Inclusion criteria were patients who underwent treatment using doses of 100 IU to 200 IU of rFSH, with the use of either PPOS or GnRH-ant, and indications for PGT-A such as: maternal age >35 years, recurrent spontaneous miscarriage (≥2), abnormal semen analysis, and couples diagnosed with implantation failure (defined as four transfers of good-quality embryos, with at least three IVF cycles including fresh or frozen embryo transfers, in women under 40 years old, and with recurrent pregnancy loss ( 27 )) ( 28 , 29 ).
Exclusion criteria included missing information in medical records for any of the previously mentioned variables, patients with canceled cycles, a history of chemotherapy or radiotherapy, and couples who used donor gametes.
The control group underwent COS with hypothalamic suppression using GnRH-ant (Orgalutran ® 0.25 mg or Cetrotide ® 0.25 mg), initiated when the leading follicle reached 14 mm in diameter, characterizing the flexible protocol ( 29 – 32 ).
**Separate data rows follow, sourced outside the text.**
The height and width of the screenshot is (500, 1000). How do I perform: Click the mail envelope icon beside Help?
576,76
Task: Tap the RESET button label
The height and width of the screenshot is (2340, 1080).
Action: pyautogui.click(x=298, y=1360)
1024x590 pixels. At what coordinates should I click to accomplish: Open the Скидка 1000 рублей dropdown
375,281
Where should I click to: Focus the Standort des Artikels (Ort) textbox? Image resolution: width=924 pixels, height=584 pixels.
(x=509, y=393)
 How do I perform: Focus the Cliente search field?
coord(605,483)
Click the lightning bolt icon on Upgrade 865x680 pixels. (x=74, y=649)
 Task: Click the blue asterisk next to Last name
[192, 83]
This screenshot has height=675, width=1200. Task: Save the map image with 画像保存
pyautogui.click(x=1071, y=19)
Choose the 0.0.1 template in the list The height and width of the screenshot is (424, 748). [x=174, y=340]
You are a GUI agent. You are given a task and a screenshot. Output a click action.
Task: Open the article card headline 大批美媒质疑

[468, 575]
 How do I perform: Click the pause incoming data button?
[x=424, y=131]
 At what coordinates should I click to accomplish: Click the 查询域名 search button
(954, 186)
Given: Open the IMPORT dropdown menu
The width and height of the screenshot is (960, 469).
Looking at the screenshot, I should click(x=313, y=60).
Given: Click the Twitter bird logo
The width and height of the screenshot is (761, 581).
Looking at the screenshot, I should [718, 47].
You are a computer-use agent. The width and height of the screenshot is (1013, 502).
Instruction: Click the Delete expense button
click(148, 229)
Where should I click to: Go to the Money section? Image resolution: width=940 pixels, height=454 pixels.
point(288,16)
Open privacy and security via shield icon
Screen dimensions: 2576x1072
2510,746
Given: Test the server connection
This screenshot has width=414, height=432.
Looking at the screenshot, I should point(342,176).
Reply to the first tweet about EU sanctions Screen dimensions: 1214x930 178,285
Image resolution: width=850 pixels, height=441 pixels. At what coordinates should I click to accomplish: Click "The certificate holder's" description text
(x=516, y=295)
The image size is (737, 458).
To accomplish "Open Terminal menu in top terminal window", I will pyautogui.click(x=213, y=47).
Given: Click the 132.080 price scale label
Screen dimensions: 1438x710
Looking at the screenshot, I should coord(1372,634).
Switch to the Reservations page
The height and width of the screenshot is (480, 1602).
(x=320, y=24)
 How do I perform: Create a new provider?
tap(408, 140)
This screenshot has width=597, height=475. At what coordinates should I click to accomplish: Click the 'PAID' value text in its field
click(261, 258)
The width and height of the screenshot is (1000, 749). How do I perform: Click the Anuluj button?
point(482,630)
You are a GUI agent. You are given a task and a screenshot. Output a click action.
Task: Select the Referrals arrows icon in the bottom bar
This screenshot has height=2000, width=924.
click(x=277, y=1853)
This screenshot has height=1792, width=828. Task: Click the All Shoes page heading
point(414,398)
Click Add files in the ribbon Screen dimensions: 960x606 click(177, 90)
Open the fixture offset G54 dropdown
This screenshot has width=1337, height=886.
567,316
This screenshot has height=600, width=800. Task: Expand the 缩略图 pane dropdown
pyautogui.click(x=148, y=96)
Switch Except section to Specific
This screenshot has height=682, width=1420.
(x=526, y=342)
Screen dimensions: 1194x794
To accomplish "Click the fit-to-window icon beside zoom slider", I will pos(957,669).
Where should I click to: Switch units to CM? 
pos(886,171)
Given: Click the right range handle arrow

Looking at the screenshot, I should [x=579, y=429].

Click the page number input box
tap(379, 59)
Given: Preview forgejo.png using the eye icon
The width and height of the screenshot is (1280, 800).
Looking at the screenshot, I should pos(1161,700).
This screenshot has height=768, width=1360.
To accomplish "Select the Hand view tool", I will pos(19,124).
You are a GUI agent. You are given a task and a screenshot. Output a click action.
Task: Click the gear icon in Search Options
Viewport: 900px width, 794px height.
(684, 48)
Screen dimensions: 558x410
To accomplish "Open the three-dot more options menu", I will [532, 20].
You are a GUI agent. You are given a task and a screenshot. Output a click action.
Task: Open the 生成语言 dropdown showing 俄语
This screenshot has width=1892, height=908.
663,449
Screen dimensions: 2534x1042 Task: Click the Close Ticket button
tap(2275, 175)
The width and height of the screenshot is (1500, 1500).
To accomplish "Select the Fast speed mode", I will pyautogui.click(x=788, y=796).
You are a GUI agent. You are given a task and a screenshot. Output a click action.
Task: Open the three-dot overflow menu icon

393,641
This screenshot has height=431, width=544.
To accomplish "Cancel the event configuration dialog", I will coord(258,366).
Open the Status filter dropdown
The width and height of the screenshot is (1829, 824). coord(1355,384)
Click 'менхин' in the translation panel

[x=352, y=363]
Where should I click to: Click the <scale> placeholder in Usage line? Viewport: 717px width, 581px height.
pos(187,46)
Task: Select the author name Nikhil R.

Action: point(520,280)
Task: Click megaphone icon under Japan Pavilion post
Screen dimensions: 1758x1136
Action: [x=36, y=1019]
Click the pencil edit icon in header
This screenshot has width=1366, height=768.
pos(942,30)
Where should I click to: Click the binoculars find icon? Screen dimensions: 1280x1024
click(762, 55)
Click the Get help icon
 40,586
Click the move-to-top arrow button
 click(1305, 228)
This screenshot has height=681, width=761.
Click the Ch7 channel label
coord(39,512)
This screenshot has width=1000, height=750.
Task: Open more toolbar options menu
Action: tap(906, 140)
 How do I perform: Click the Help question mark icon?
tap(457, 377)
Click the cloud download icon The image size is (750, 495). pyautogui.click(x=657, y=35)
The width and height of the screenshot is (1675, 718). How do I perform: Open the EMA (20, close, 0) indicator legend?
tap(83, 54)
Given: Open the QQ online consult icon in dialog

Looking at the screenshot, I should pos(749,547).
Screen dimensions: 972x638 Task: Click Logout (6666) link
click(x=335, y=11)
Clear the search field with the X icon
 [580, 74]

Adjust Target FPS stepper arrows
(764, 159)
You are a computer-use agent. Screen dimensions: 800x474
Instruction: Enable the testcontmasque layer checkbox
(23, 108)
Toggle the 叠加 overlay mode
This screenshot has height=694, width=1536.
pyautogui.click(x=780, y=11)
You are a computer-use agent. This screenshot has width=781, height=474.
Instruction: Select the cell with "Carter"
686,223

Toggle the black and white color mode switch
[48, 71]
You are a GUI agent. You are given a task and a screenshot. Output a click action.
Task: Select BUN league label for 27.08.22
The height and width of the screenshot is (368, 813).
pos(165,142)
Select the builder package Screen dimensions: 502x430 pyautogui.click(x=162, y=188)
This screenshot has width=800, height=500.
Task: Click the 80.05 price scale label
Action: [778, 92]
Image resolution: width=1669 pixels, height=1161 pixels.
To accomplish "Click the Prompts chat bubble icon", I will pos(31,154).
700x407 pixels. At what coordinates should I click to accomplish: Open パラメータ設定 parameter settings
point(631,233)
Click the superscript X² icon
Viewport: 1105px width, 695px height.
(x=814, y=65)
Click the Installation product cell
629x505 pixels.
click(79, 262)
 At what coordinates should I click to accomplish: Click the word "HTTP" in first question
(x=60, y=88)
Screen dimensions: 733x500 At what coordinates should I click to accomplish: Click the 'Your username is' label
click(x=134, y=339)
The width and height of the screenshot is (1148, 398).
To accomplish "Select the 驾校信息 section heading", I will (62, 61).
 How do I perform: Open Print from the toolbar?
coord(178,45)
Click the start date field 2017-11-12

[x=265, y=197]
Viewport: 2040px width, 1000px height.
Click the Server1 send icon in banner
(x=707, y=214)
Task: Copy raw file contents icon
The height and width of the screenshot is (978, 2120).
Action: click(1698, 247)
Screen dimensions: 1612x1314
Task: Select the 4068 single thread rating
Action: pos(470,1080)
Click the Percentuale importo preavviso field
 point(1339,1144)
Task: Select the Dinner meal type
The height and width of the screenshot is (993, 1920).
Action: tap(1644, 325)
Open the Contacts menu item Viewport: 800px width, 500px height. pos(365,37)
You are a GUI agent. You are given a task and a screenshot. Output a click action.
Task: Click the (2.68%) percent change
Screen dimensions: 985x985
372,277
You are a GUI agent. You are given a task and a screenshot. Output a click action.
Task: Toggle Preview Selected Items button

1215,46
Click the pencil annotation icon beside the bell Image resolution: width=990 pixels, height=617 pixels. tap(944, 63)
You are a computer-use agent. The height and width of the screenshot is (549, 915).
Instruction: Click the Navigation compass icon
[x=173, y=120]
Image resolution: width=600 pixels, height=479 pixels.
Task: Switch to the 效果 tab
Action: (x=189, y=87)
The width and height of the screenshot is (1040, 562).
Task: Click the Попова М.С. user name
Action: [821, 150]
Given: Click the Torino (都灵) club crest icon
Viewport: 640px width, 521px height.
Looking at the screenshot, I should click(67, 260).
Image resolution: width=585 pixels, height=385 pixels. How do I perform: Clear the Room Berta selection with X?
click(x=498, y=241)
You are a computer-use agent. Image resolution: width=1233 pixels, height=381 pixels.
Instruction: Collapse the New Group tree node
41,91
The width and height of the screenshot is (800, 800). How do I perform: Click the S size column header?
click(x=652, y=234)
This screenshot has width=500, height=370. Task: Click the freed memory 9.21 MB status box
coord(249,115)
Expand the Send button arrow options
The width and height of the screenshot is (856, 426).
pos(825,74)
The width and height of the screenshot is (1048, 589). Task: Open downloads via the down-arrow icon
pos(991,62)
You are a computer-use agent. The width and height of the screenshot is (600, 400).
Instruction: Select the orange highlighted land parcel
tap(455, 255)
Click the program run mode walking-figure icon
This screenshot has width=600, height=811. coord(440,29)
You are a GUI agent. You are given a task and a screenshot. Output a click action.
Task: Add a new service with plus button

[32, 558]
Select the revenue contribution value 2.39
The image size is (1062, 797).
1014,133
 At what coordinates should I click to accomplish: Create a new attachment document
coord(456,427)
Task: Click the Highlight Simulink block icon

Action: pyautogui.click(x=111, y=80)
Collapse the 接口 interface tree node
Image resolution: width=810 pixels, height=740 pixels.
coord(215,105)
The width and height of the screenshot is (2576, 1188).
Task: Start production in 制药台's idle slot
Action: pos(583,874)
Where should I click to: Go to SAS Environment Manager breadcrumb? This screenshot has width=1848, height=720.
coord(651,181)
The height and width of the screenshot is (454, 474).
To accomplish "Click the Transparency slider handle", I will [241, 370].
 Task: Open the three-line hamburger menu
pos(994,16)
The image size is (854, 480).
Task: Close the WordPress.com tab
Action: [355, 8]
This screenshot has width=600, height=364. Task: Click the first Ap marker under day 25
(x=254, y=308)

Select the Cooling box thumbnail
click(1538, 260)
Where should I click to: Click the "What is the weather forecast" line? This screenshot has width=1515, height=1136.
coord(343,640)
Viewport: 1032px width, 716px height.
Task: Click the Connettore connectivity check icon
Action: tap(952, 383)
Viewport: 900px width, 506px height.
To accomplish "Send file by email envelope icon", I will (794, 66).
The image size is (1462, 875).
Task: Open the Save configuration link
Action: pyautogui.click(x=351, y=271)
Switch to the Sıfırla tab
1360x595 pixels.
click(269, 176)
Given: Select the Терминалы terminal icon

The PPOS group underwent COS with hypothalamic blockade using 2 tablets of dydrogesterone (Duphaston ® 10 mg; Abbott) once daily, administered orally starting from the day of initiation of exogenous gonadotropins ( 29 ). This was a retrospective non-inferiority case-control study based on electronic medical records. As expected in a real-world retrospective cohort, allocation to PPOS or GnRH-ant was not randomized and reflected routine clinical decision-making, including physician judgment and medication availability ( 33 , 34 ).
This study includes all patients who met the selection criteria between the years 2021 and 2022. Participant characteristics are presented descriptively (minimum and maximum values, absolute numbers, percentages, medians, and standard deviations). For the sample size calculation, non-inferiority, assuming a 15% difference, 178 participants are required – 89 per group ( 35 ).
This project was approved by the Research Ethics Committee of the ABC Medical School (CAAE: 90584718.8.0000.0082).
Sample characterization was performed using absolute and relative frequencies of clinical, reproductive, and embryonic variables. Comparisons between the PPOS and GnRH-ant groups were made using Pearson’s chi-square test or, when necessary, Fisher’s exact test. The normality of continuous variables was assessed using the Shapiro-Wilk test, and, given the non-normal distribution, comparisons were conducted using the Mann-Whitney U test, with calculation of effect size (Wilcoxon’s r). In the multiple linear regression analysis, the euploidy rate per cycle was used as the outcome variable. Predictors included treatment type and clinical and laboratory variables from both partners. Model assumptions were evaluated, including absence of multicollinearity (VIF), normality of residuals (Shapiro-Wilk), and independence of errors (Durbin-Watson). Coefficients were reported with 95% CI and p-values, and model fit was assessed using adjusted R². Given the non-inferiority design, inference for the primary comparison (PPOS vs GnRH-ant) was based on a confidence-interval approach rather than superiority testing alone. A non-inferiority margin of -15 percentage points was prespecified for the adjusted difference in euploidy rate (PPOS minus GnRH-ant). This margin was chosen a priori to represent the largest reduction in euploidy rate considered clinically acceptable in view of the practical advantages of PPOS in freeze-all/PGT-A cycles, including oral administration and lower cost, while preserving overall clinical utility. This margin was also used for sample size planning. All analyses were performed using R version 4.4.1 (RStudio), with a significance level of 5%. Graphs were generated using the ggplot2 package ( 36 , 37 ).